Wie gedruckt

Medien | Nina Horaczek | aus FALTER 06/12 vom 08.02.2012

Pressekolumne

Das Monatsmagazin Datum übt sich in seiner Jänner-Ausgabe in vorauseilendem Gehorsam. Mehr als eineinhalb Jahre bevor regulär wieder gewählt werden muss, schreibt Presse-Innenpolitikchef Rainer Nowak dort eine "nahe Utopie“ über ein Österreich, das von einem Bundeskanzler Heinz-Christian Strache regiert wird. "Führerbunker Passage“ nennt sich das Ganze und der Titel ist das Beste, was der Text zu bieten hat. Da wird der Burschenschafter Martin Graf von Bundespräsident Heinz Fischer als Minister abgelehnt, Strache wiederum verhindert den Kärntner Blauen Kurt Scheuch als Landwirtschaftsminister, dafür wird FPÖ-Generalsekretär Herbert Kickl Sozialminister.

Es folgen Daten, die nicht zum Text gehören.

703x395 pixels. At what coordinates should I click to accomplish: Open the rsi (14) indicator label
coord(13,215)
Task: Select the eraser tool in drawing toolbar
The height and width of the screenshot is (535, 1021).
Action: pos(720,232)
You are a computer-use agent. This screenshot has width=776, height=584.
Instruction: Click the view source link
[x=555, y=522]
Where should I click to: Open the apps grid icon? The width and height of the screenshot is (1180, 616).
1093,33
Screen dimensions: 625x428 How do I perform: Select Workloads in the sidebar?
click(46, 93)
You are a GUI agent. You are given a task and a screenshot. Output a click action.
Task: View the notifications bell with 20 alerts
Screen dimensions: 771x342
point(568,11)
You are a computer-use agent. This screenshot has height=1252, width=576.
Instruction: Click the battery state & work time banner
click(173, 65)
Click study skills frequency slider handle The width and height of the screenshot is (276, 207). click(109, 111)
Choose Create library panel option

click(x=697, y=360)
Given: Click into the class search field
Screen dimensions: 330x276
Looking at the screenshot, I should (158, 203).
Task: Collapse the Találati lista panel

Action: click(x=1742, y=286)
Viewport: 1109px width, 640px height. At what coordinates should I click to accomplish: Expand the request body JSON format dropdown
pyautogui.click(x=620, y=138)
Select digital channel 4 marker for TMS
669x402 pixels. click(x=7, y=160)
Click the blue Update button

Wer braucht solche seitenlangen Fantasien über einen Kanzler Strache? Oder passiert jetzt dasselbe wie einst beim früheren FP-Chef Jörg Haider? Den haben die Haider-Macher in den Medien regelmäßig vorab zum Kanzler gekürt. Jetzt sind eben die Strache-Macher unterwegs.